**Task requirements:**
Render the material as a numbered list, starting at the line that contains "What do you" and ending at the line that contains "Identify the location of colorbar-tick-label: 0.", both included. Skip blank lines and leave the pictures out.

**Data extract:**
======

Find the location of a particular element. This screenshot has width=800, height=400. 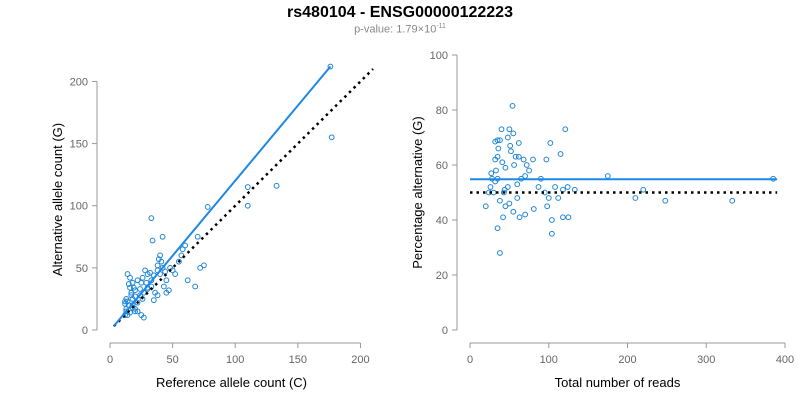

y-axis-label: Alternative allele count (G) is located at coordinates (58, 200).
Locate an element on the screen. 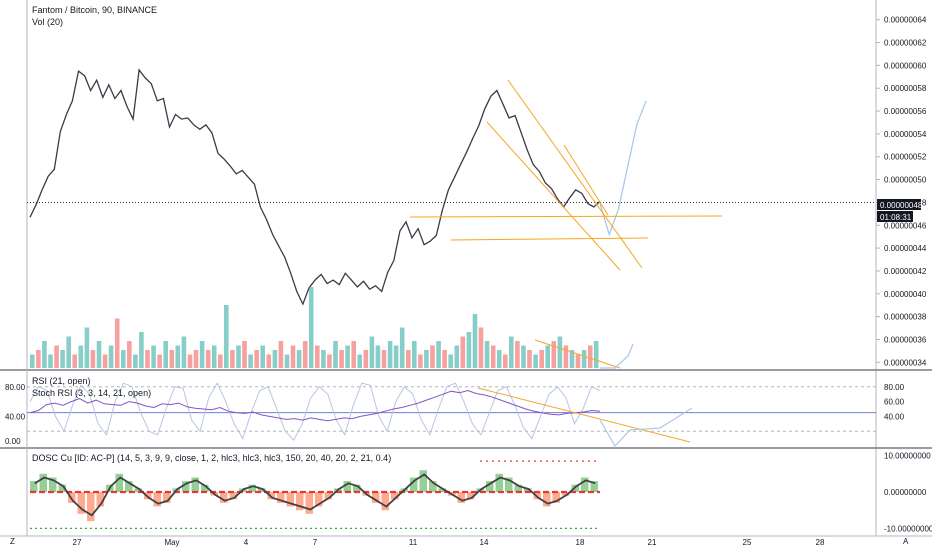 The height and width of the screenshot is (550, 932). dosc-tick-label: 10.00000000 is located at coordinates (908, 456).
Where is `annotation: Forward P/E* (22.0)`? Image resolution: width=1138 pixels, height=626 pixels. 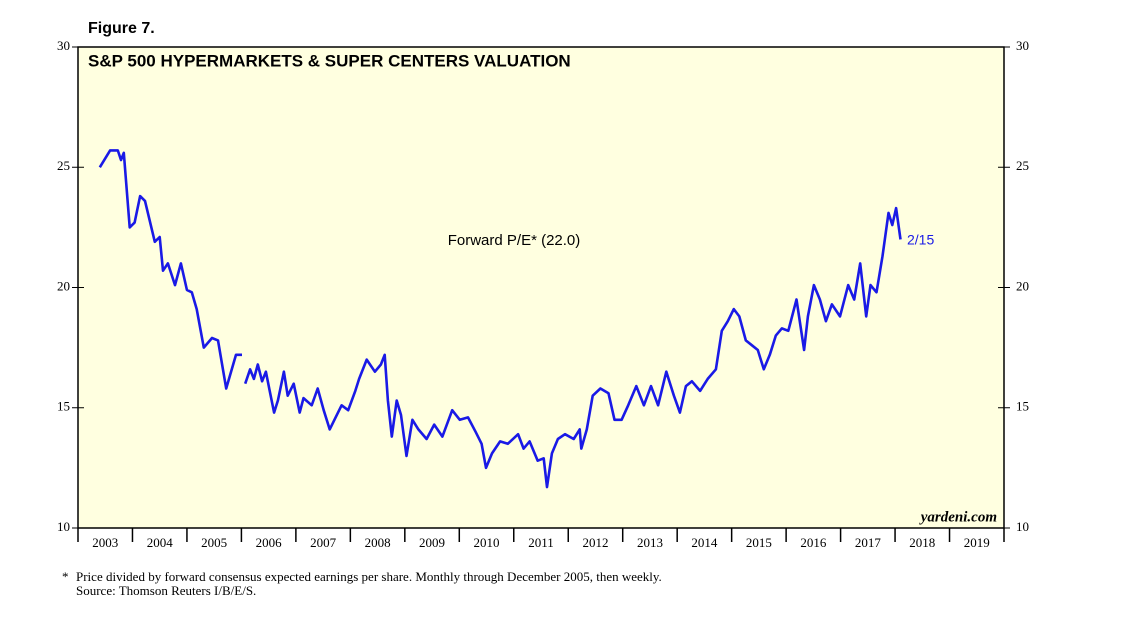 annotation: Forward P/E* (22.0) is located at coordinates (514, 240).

======

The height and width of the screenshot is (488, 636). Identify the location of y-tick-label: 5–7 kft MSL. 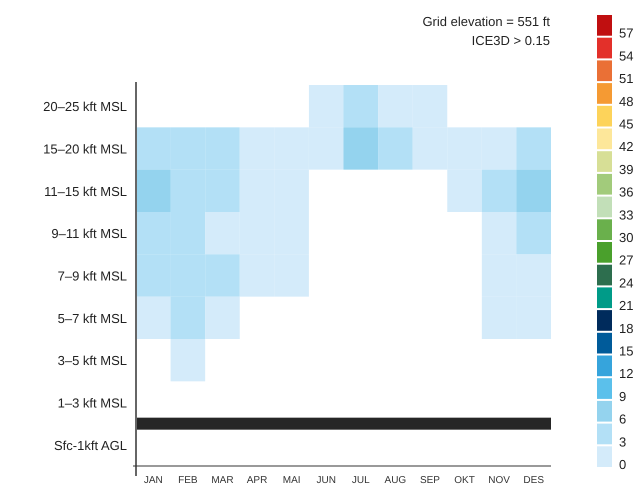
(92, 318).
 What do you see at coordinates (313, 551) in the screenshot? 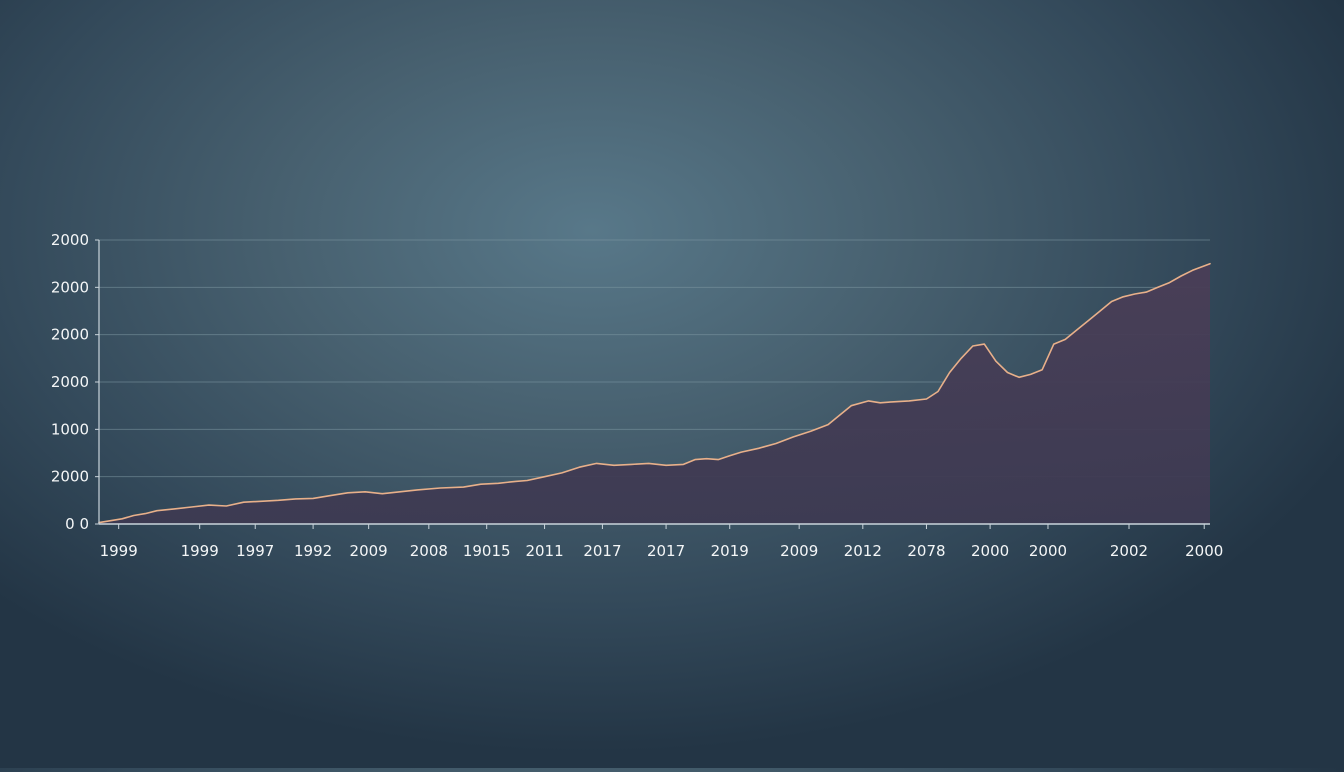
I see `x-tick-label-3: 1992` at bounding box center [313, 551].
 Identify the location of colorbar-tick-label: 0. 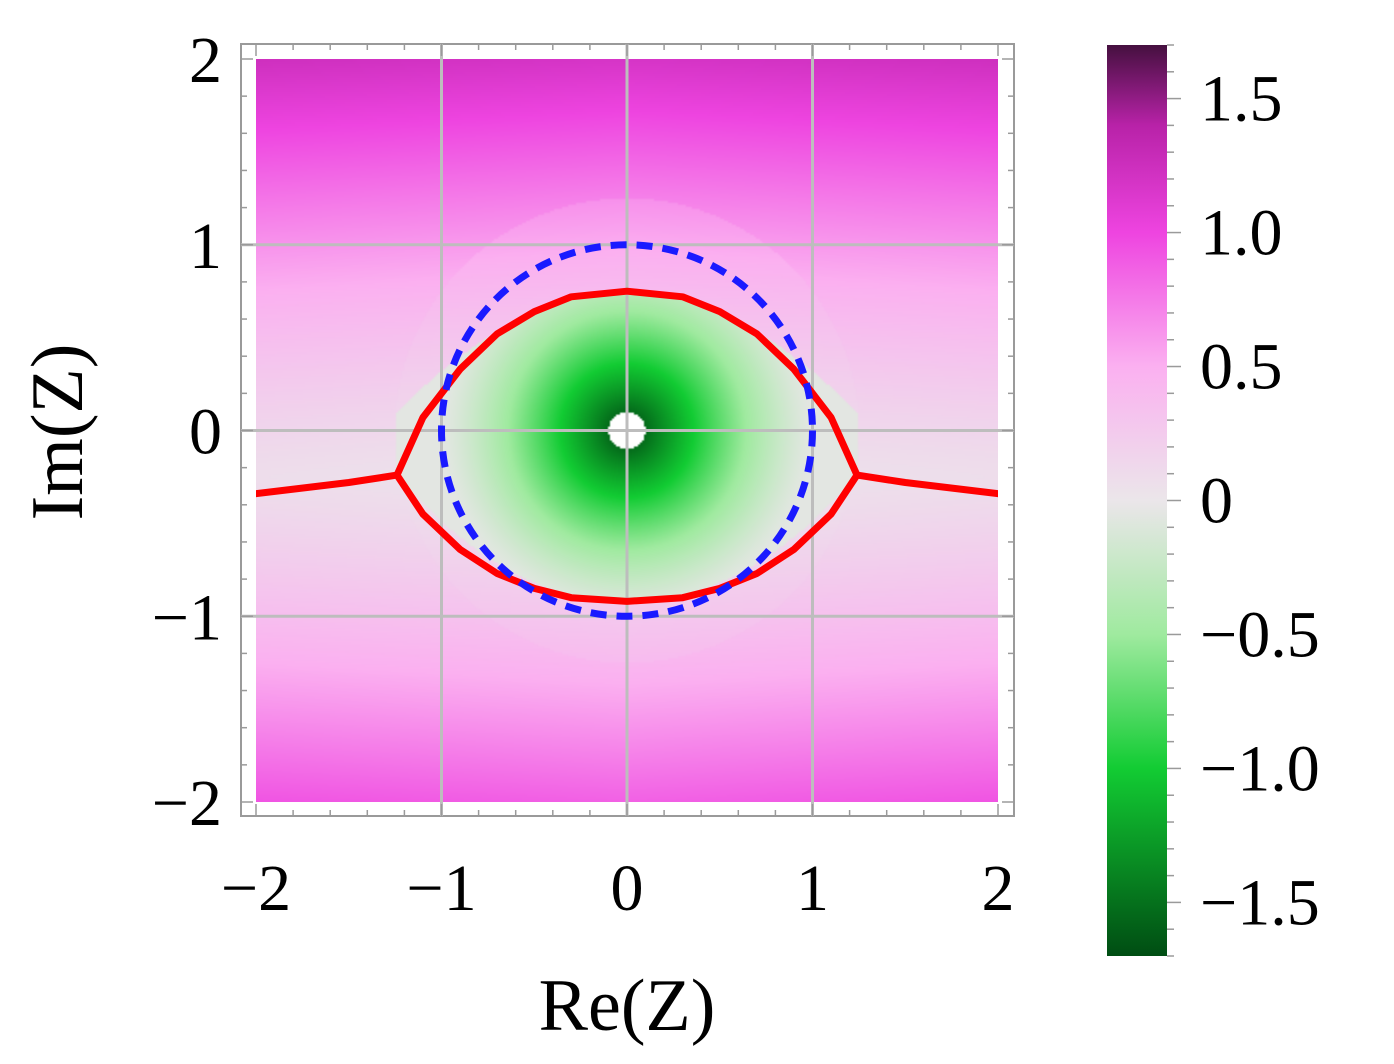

======

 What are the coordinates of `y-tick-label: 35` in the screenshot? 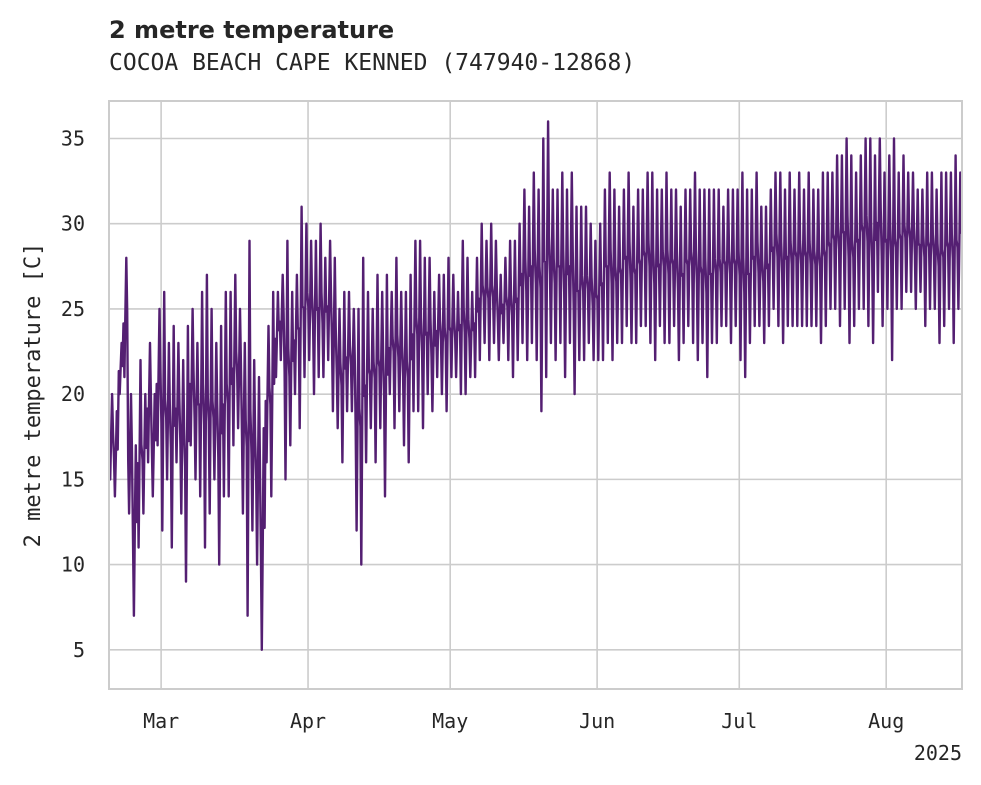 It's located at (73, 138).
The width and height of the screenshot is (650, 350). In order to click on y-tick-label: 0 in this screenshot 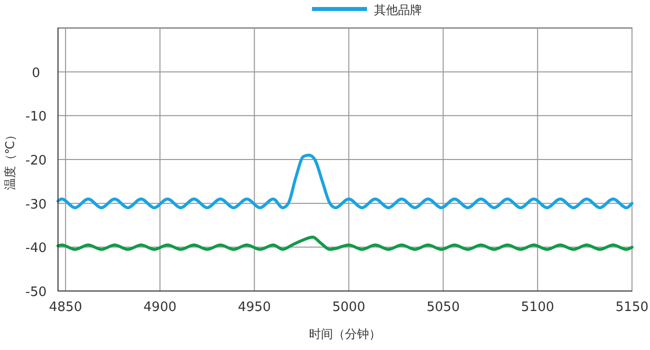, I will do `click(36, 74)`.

======

**Expected output:**
1.  What do you see at coordinates (313, 551) in the screenshot? 
2. I see `x-tick-label-3: 1992` at bounding box center [313, 551].
3.  Identify the location of colorbar-tick-label: 0. 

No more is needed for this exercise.